Not to throw a monkey in the wrench here but…Wouldn’t the bug family have been the first “true” form of hard mode in AQ40? The encounter got much more difficult depending on which one you left up last and the loot table changed as a result did it not?
Anyway I think my favorite hardmode encounter is probably lootship. LOL ok maybe not.
All joking aside most likely I’d go with Professor Putricide. That encounter had a lot of fun involved with it. Movement, positioning, damage requirements, debuff trading, focus fire and a good ole burn phase.
In terms of the best model for hardmodes though I think I really liked the Ulduar one. Activated hard modes (or kill order for the assembly) was a very inventive way of doing them. If your raid couldn’t meet the requirements to even activate the hard mode then obviously your not ready to defeat it either. I liked it. That being said I was afk for most of the Ulduar raiding life cycle and came back into the fold during the coliseum days.
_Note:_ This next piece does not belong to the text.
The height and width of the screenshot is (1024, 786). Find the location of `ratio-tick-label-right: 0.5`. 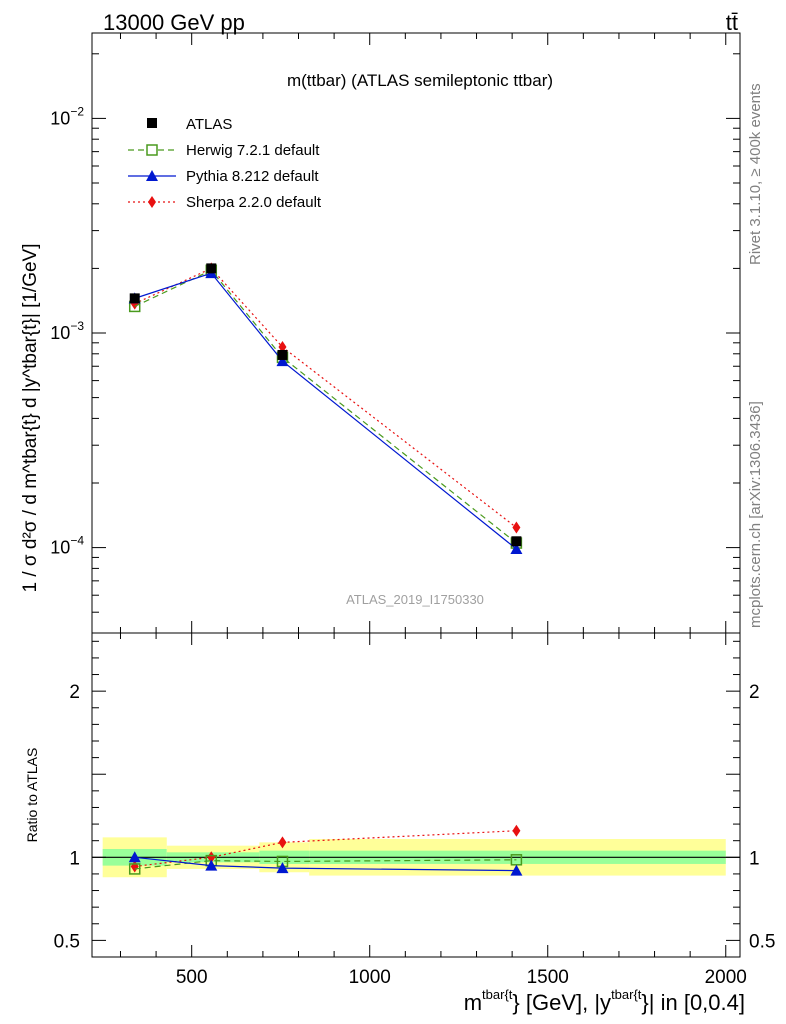

ratio-tick-label-right: 0.5 is located at coordinates (762, 942).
SPecial note: Heroic Lich King and his unforgiving mechanics I loved. The assploding shadow wells and growing defiles required a lot of preplanning as well as the ability to adjust on the fly. That fight was truly a frustrating test.
Great job with this post. Enjoyed a lot. Would read again ;)
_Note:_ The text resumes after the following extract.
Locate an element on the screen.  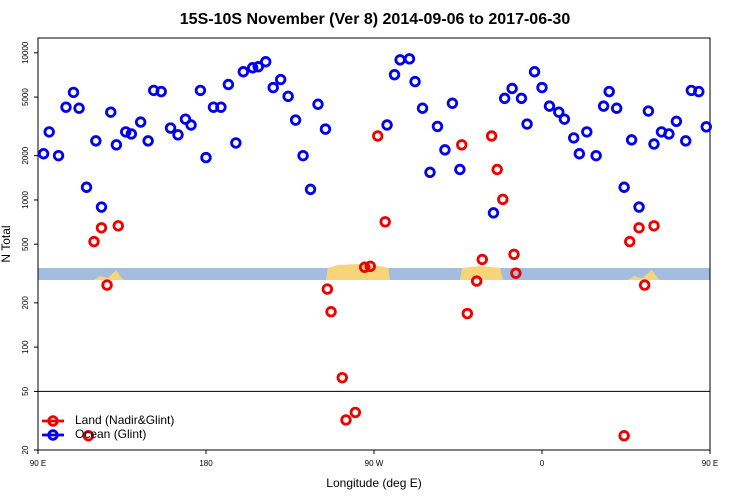
legend-label: Ocean (Glint) is located at coordinates (110, 434).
I’d say Ulduar as a whole did an amazing job with hard modes, but specifically the Yogg fight. I loved the tying in of the freed keepers as a mechanic for activating heroic modes. But really all of the keeper fights, as well as the Assembly of Iron, Leviathan and Algalon were all extremely well-thought out and were much more interesting than simply flipping the switch from normal to heroic.
From a pure gameplay perspective, firefighter was probably my favourite hard mode. However, when taking into account stuff like activation etc, it seems pretty hard to disregard yogg-saron to me. I still wish blizzard would go back to in-game activating of hard modes rather than a ui toggle, but I guess I’d rather they focus on making quality hard modes more than that.
This is the first time I sat down and actually read any of the commentary under the web comic. As someone who dropped out of wow because I felt the lore was shallow and lost in the raiding, I have to admit you pointed out something I never noticed about that raid. Granted I only played it once and some of the things I noticed, mostly that the drakes were arrogant and that the black dragon was out to prove himself. But I never noticed that for once blizzard pitched lore in a way I could have enjoyed it if I wasn’t so caught up in not being happy with the lore. That dungeon is now my favorite one.